Every Thursday, Madeline Comes Back
A child who once had to grow up early is now the teacher preparing the next generation to thrive.
On Thursday afternoons at Agua Viva, M:25’s campus in Quito, a room full of children watches a giant purple crayon come to life in Madeline’s hands. She’s twenty-one — steady and warm at the front of the room — and the kids lean in like she’s the most trustworthy person they know. Watch her for five minutes, and you’ll see it: this is exactly where she belongs.
It didn’t start out looking that way.
A family with strength of its own
Madeline’s family is Shuar, from the eastern Amazon region of Ecuador. When they first arrived in Quito, her mother spoke only Shuar — not Spanish — and had little formal schooling and few resources. What she had was determination. She worked any job she could find to keep her children moving forward, and she trusted a community she was only beginning to know with the people she loved most.
That trust brought the family to our Agua Viva campus about eleven years ago. One of Madeline’s younger brothers joined our after-school program first. Madeline followed soon after — and became one of the very first young people in Agua Viva’s brand-new teen program.
The year everything got heavier
When Madeline was still a teenager, her father died suddenly.
Grief reshaped the whole household. Her mother wasn’t prepared to cope, and much of the responsibility fell to Madeline. Still a teenager herself, she helped hold her family together and helped care for her younger sister. For a while, she was a child raising children.
She could have disappeared into that role. A lot of kids do.
Seen, safe, loved
What changed her trajectory was people who helped hold the family together.
Through the hardest stretch, Project M25 stayed close — sitting with her in the grief, walking with her spiritually and personally, and telling her something she needed to hear out loud: you can study, you can do this, you have a future.
She was seen in her grief. She was kept safe inside a steady community when home was anything but. And she was loved enough to start believing them.
The return
Her path still wasn’t a straight line. Madeline reached university — then had to step away when the funds weren’t there. It was the same scarcity that had followed her family for years, and it stung.
But this time she didn’t vanish. She came back. She returned to our Bible study in the evenings because, in her own words, she needed God again. And out of that return came something nobody assigned to her: she asked to start volunteering with the children. Every Thursday.
She’s been showing up ever since.
From surviving to thriving
The girl who once had to grow up early has become a leader whom other people follow. Those who’ve known her since she was a teenager say she was always the kind of person who tried to take the load off others.
“She’s the kind of person who quietly takes the load off someone else and carries it herself — a leader since she was a teenager.”
Now she’s pointing that gift at the next generation. She mentors children every week. She’s most of the way through her studies in early-childhood education, with about a year to go. And she’s begun to say a bigger dream out loud: seminary, and a life of ministry — coming back to do for the next child exactly what someone once did for her.

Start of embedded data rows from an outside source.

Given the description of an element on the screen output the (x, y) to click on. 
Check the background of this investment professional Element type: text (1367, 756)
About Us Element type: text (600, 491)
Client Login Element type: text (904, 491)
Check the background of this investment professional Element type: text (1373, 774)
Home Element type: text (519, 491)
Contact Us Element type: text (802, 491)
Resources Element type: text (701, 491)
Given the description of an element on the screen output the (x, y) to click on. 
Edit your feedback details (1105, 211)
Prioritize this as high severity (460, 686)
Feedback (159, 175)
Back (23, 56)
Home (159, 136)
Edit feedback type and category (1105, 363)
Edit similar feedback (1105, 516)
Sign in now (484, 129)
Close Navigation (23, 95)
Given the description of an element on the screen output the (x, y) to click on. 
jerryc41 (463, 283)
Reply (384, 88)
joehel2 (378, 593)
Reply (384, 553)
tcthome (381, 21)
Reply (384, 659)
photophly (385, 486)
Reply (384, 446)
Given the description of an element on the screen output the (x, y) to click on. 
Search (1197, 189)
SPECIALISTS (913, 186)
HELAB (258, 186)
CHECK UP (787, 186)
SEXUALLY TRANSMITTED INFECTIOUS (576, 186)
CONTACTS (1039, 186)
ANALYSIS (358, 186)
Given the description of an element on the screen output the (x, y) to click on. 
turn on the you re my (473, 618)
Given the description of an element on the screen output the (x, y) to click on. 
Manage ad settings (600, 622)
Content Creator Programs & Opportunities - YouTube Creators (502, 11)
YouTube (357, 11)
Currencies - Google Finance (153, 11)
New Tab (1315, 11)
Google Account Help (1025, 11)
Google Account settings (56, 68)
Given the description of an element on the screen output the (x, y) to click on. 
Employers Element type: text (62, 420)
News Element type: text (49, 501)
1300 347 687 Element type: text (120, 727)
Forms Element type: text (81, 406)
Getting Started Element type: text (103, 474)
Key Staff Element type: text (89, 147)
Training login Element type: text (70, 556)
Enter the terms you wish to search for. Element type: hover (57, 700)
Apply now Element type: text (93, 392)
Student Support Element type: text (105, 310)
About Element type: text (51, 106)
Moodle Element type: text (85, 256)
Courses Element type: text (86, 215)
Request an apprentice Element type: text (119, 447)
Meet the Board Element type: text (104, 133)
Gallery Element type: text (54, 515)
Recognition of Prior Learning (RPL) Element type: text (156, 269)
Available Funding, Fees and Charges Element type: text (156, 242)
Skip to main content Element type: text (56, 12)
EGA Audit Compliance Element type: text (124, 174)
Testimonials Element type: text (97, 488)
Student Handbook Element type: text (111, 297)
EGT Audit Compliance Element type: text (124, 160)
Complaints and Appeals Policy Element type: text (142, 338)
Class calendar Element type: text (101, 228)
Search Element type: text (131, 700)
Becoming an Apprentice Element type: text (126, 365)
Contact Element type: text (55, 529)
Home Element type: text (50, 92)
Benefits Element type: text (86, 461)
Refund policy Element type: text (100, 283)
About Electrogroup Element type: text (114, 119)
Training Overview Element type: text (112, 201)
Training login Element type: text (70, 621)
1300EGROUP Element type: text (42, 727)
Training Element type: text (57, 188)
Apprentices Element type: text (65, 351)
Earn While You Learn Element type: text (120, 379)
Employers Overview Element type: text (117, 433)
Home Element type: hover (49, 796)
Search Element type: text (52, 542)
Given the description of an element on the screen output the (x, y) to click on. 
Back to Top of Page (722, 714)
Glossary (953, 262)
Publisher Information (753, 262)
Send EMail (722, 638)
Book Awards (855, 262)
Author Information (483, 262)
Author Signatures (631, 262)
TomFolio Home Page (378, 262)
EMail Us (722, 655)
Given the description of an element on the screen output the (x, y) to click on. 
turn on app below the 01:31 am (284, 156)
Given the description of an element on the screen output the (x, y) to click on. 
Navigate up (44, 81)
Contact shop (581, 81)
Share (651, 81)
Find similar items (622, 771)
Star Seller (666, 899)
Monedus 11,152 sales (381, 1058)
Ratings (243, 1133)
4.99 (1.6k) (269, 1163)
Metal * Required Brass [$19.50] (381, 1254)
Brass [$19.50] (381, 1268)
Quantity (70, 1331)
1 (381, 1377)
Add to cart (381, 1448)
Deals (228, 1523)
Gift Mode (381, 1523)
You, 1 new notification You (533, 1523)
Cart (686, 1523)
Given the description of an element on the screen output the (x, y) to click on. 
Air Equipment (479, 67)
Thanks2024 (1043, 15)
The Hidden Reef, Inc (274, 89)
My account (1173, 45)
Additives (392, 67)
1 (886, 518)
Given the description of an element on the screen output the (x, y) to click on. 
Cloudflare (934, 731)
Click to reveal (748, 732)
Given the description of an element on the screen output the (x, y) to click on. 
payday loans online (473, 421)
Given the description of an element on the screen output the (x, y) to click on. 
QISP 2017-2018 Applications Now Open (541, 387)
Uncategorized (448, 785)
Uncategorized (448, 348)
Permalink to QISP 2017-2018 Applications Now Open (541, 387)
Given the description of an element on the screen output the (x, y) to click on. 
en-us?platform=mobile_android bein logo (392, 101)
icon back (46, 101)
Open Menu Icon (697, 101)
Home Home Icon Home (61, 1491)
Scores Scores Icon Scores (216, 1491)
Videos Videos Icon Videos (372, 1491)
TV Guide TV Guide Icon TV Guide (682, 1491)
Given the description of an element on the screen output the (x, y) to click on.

You can already see it multiplying at home. Her younger siblings are thriving in their own faith now; the youngest recently joined the church choir and credits her big sister for what she’s learned. One healed child, it turns out, tends to heal others.
The next chapter — and where you come in
Madeline’s seminary dream has a name and a path: a Thrive Scholars scholarship for when she finishes her current studies. It’s the difference between a calling she carries quietly and a calling she gets to live.
This is what M:25 exists to make possible — not to be anyone’s hero, but to walk alongside young leaders like Madeline as they rise, and to prepare them to prepare others. From surviving to thriving. One Thursday at a time.